Wednesday, March 11, 2009

Finally!

Today I was rewarded for reading Slashdot - I found this article.  It explained, using better examples and more tv-business-savvy, what I've been saying for years: Fox is messing with me.

Okay, maybe not just me - lots of other people too.  Ever since Firefly and Futurama debuted and then were run off the air, I was convinced there was a secret Fox plot to produce shows I couldn't help but be obsessed with and then yank them away.  Turns out, as is often the case, I was right.  Right enough that other people noticed.  When Futurama was first on the air, it was an awesome show and I loved it.  Fox had the NFL contract for Sunday night football and Futurama would be preempted at the drop of a flag.  So it would take patient weeks to finally catch a new episode.  With Firefly, the show seemed pretty good, but it randomly was on or not, episodes in some order, but not the right one.  No wonder people stopped watching - it was too difficult!

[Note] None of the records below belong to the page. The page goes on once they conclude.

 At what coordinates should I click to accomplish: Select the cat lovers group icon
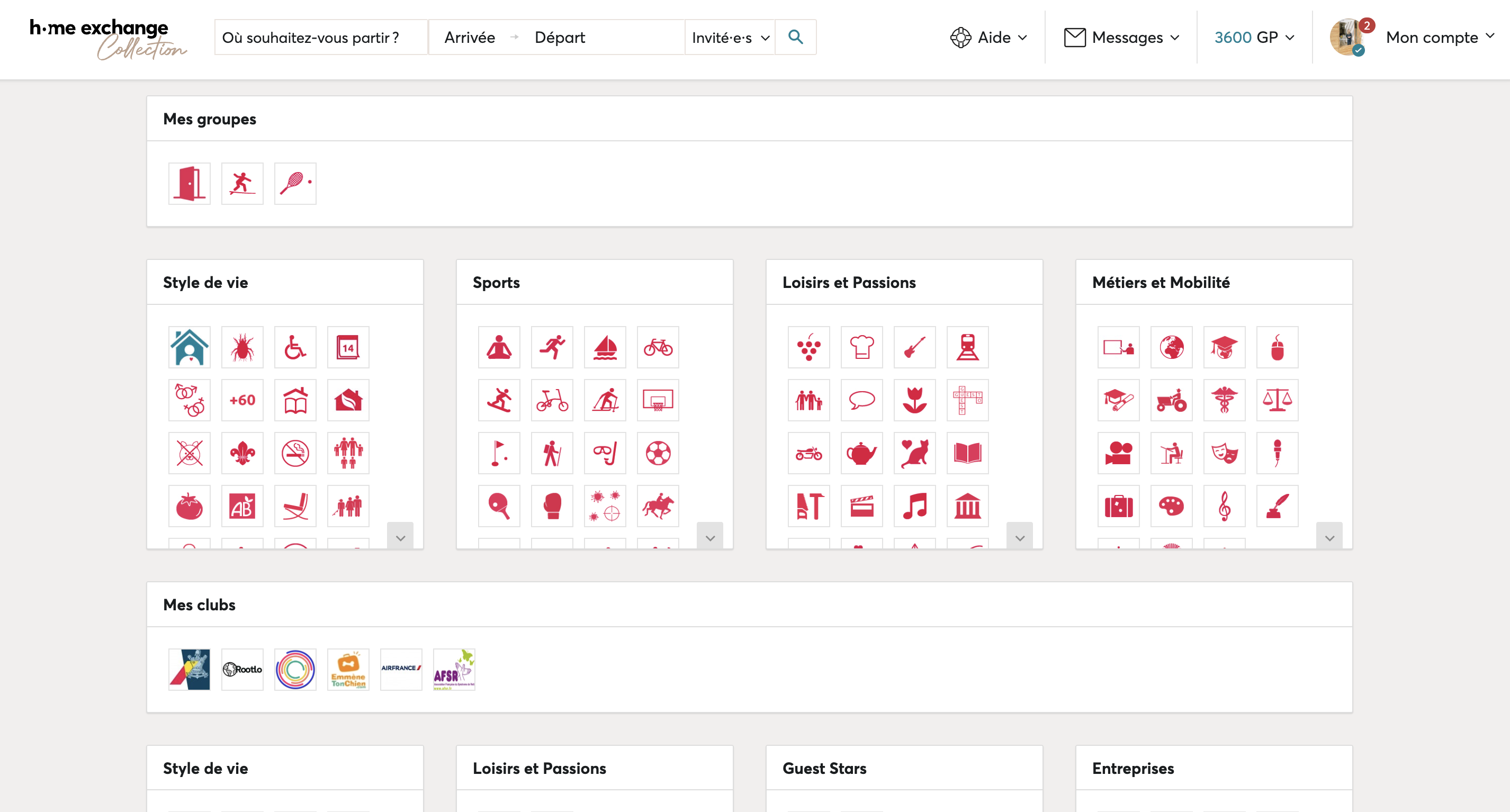click(x=914, y=453)
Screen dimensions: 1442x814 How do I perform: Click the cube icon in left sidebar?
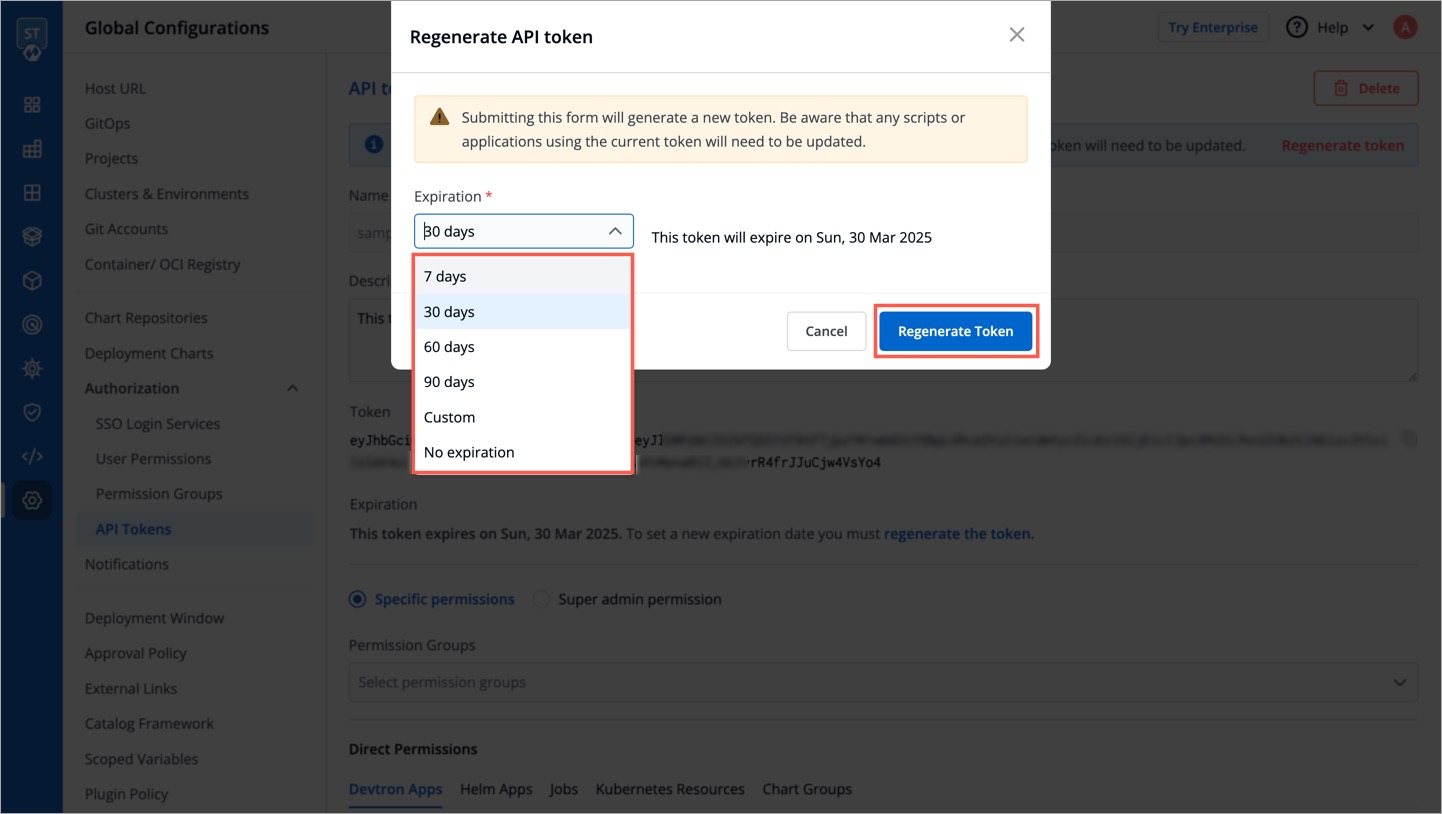[x=32, y=281]
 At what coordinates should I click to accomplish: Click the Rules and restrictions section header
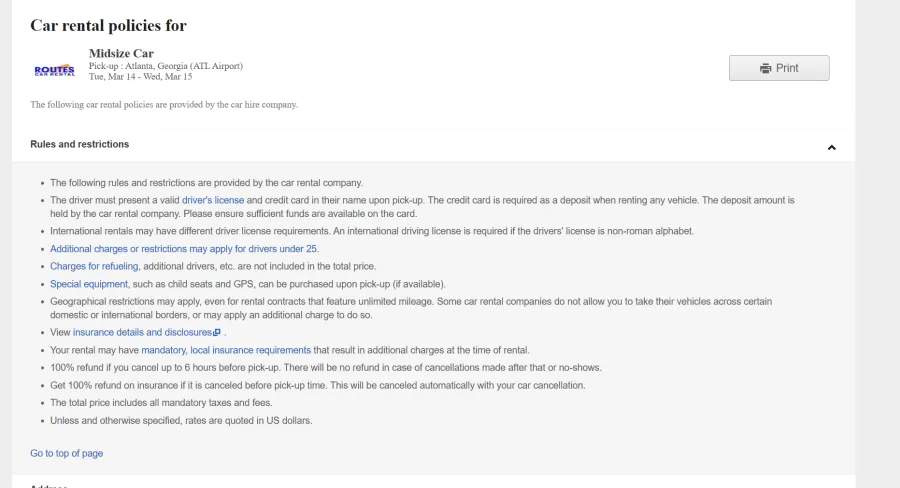80,144
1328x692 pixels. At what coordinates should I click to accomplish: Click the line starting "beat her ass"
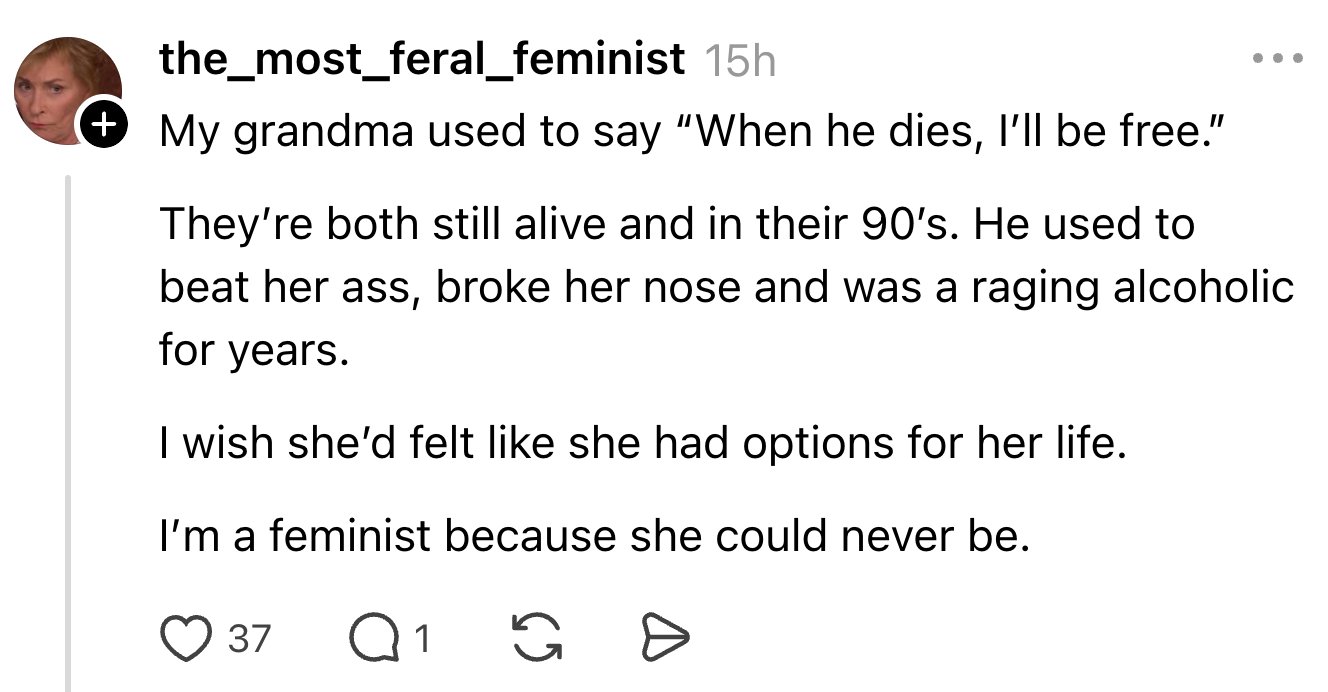click(x=726, y=288)
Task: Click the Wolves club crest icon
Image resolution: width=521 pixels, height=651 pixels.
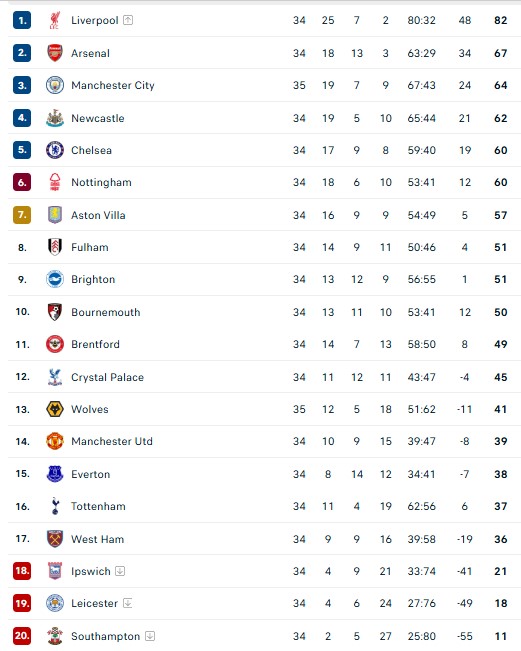Action: tap(54, 409)
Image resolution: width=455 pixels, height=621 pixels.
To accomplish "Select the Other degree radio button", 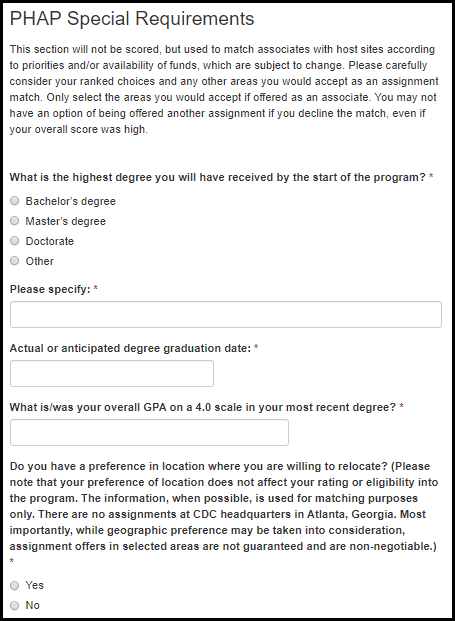I will click(15, 261).
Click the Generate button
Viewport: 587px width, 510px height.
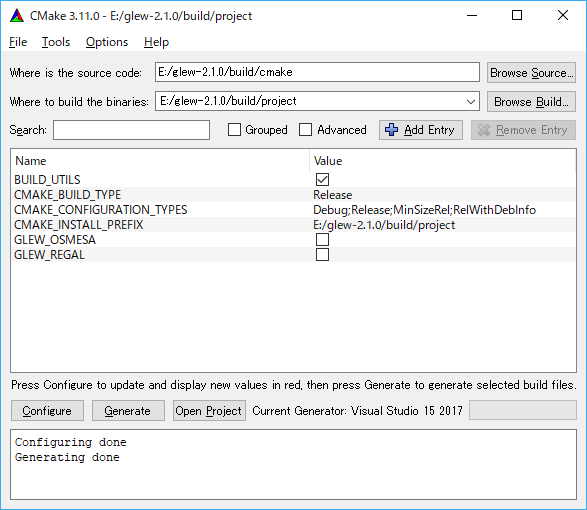[x=128, y=411]
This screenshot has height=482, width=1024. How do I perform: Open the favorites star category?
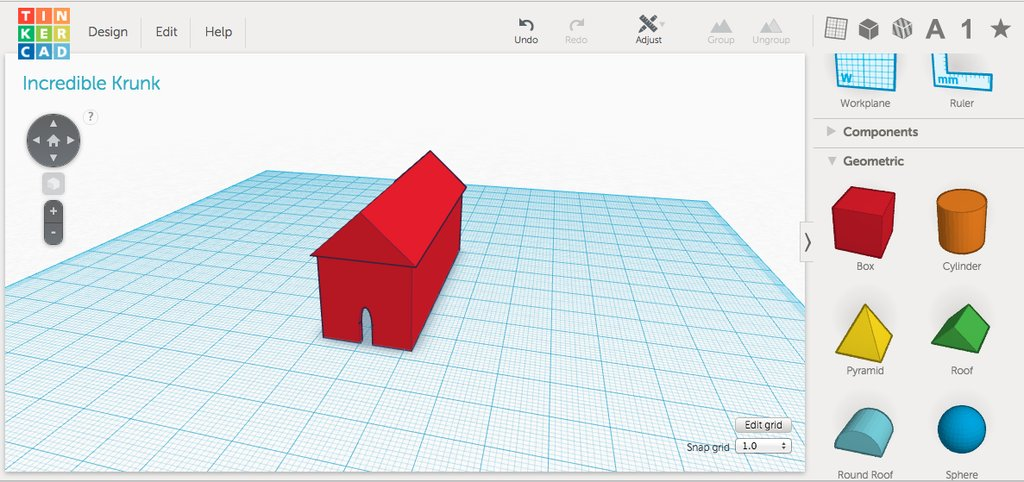(x=999, y=29)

The same pattern is being repeated with the 3 excellent sci-fi shows on Fox: Fringe, Dollhouse and The Sarah Conner Chronicles.  Two of these shows are parked firmly in the secret tv-series burial ground, Friday night.  Back to back, for extra mourning.  The third, Fringe, which has started to garner solid ratings, is on hiatus for 2 months.  For some reason.  Reality tv I believe it is known as.  I've said it before - I don't particularly like reality tv because I believe in entertainment where the writers are paid well.  And they write the show ahead of time, not five minutes into class like so many grade 6 English assignments.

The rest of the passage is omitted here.